[[ RECORDS FOR THE TASK open ]]
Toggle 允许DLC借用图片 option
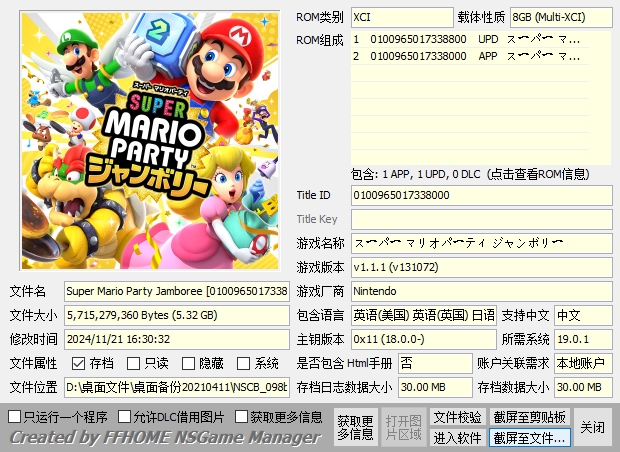Screen dimensions: 620x452 point(124,416)
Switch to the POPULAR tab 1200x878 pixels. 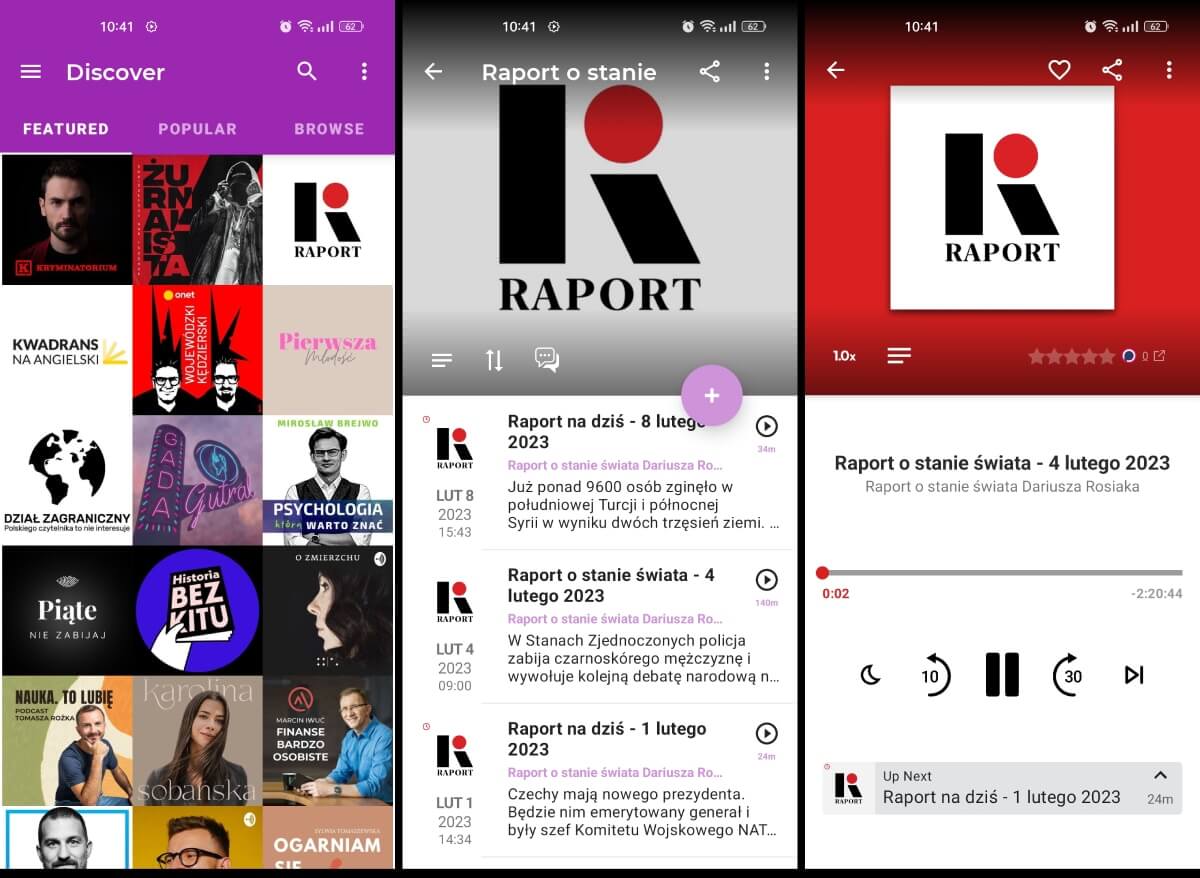click(197, 129)
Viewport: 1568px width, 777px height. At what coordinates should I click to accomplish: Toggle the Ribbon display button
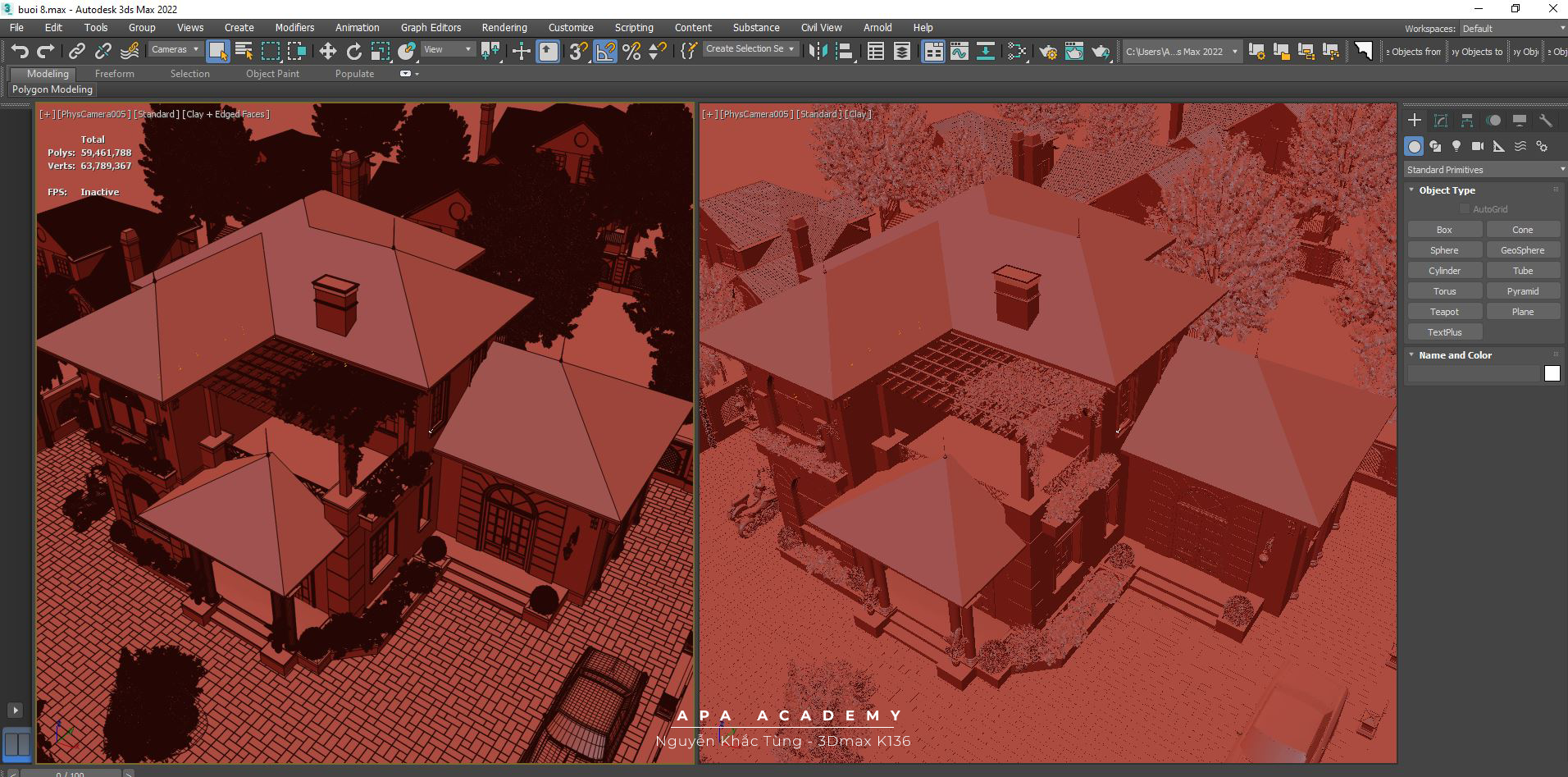click(x=933, y=52)
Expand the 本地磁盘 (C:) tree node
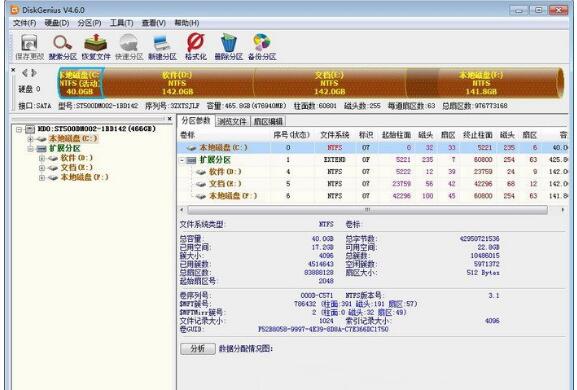Screen dimensions: 577x390 pos(31,139)
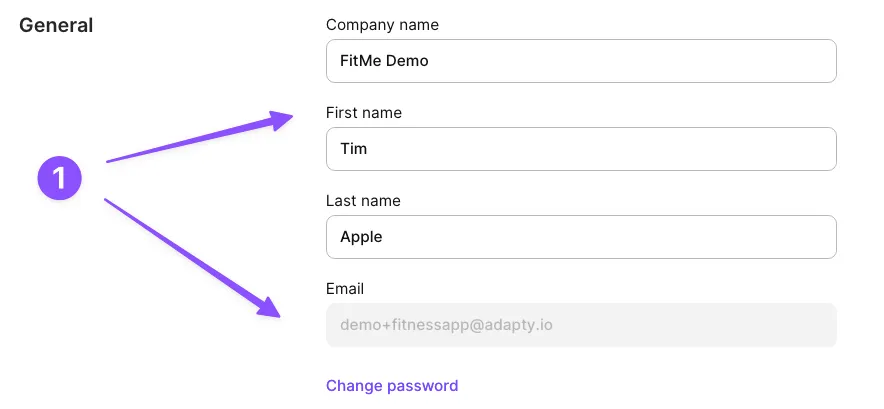Open the Change password link
Screen dimensions: 884x409
pyautogui.click(x=392, y=386)
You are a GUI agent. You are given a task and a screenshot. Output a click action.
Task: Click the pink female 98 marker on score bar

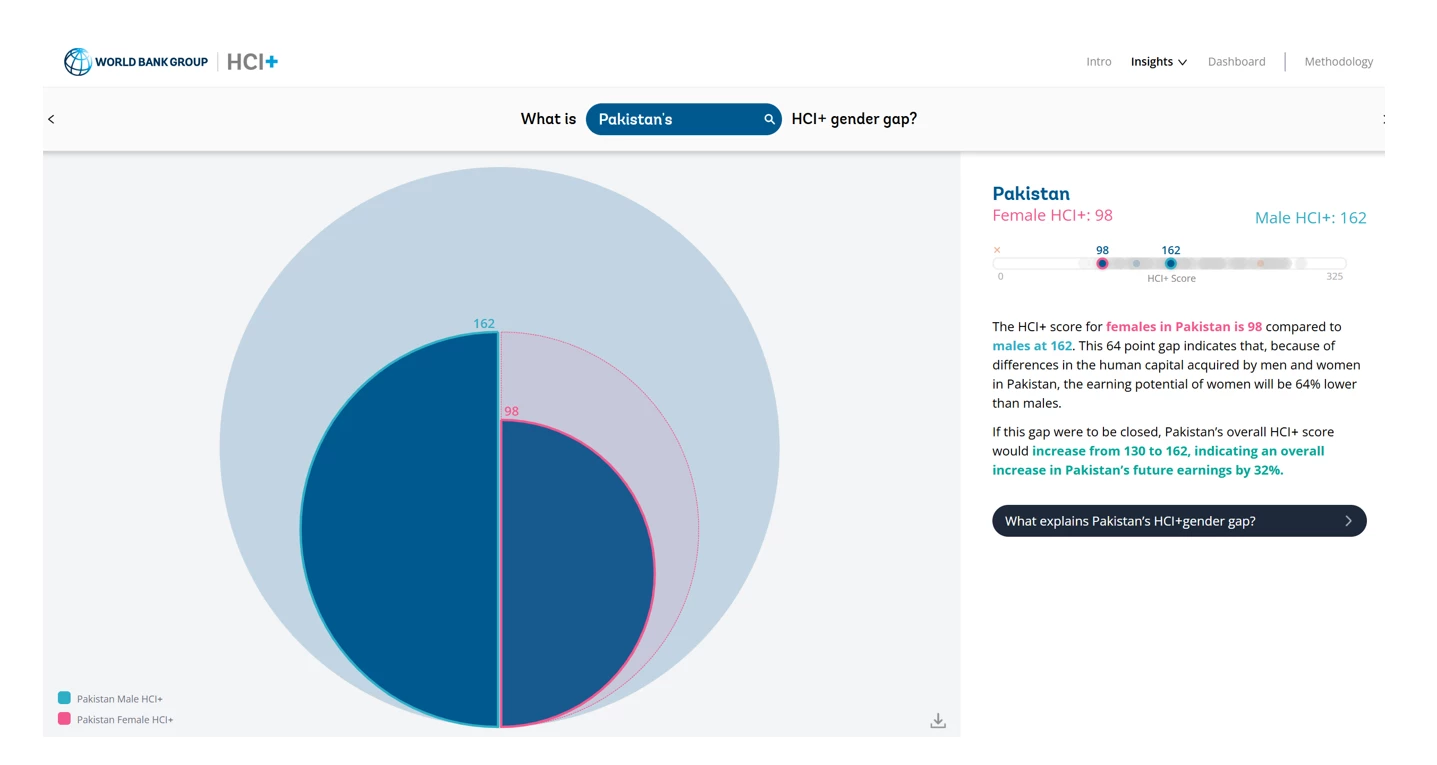click(1102, 264)
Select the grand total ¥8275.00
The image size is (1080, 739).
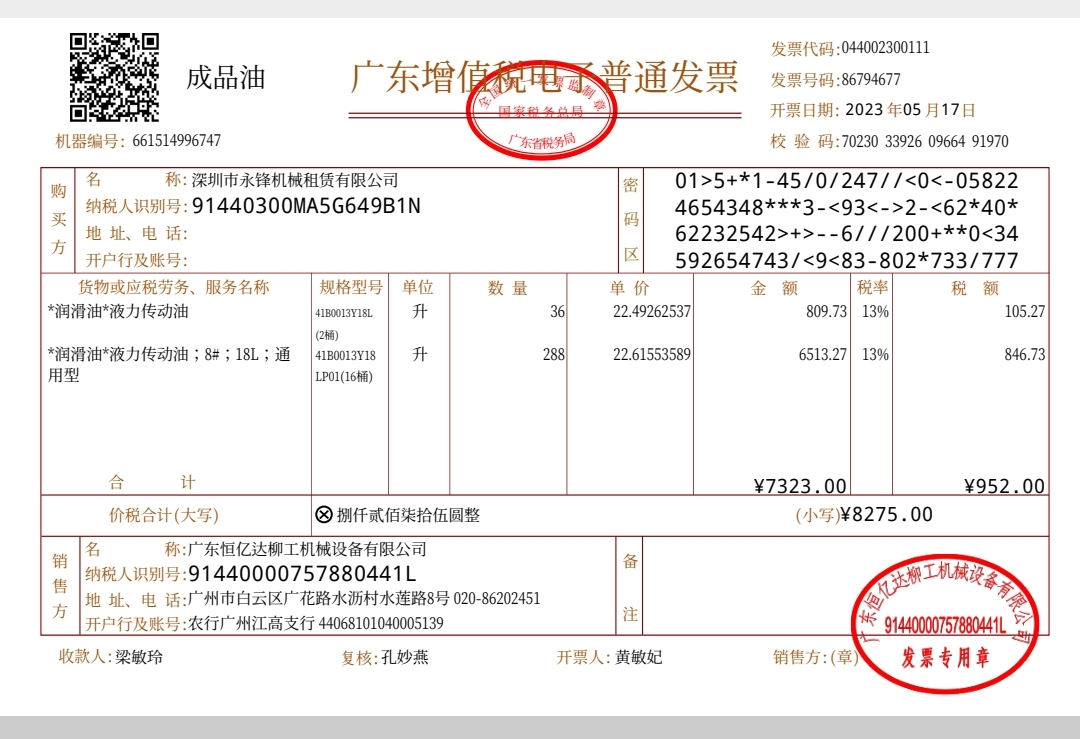[886, 515]
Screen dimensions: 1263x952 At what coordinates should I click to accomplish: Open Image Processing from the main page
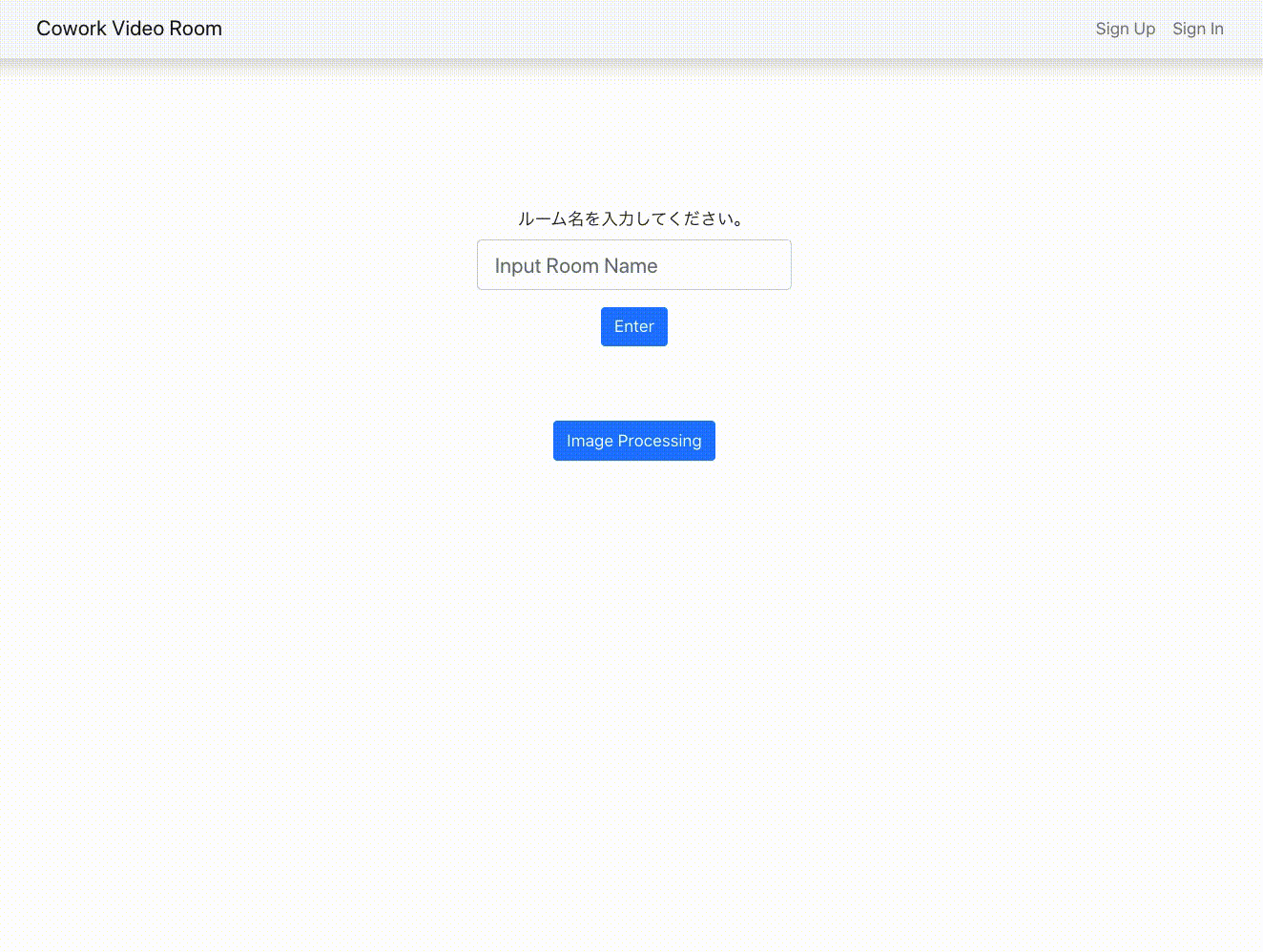[634, 441]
[[ RECORDS FOR THE TASK closed ]]
# BRIEF
If pictures appear, drop them, and retype exactly the lines from the "Select the grand total ¥8275.00" line through the last line of the data above.

# ANSWER SPACE
Select the grand total ¥8275.00
The image size is (1080, 739).
[886, 515]
Screen dimensions: 1263x952 At what coordinates should I click to accomplish: Open Image Processing from the main page
[634, 441]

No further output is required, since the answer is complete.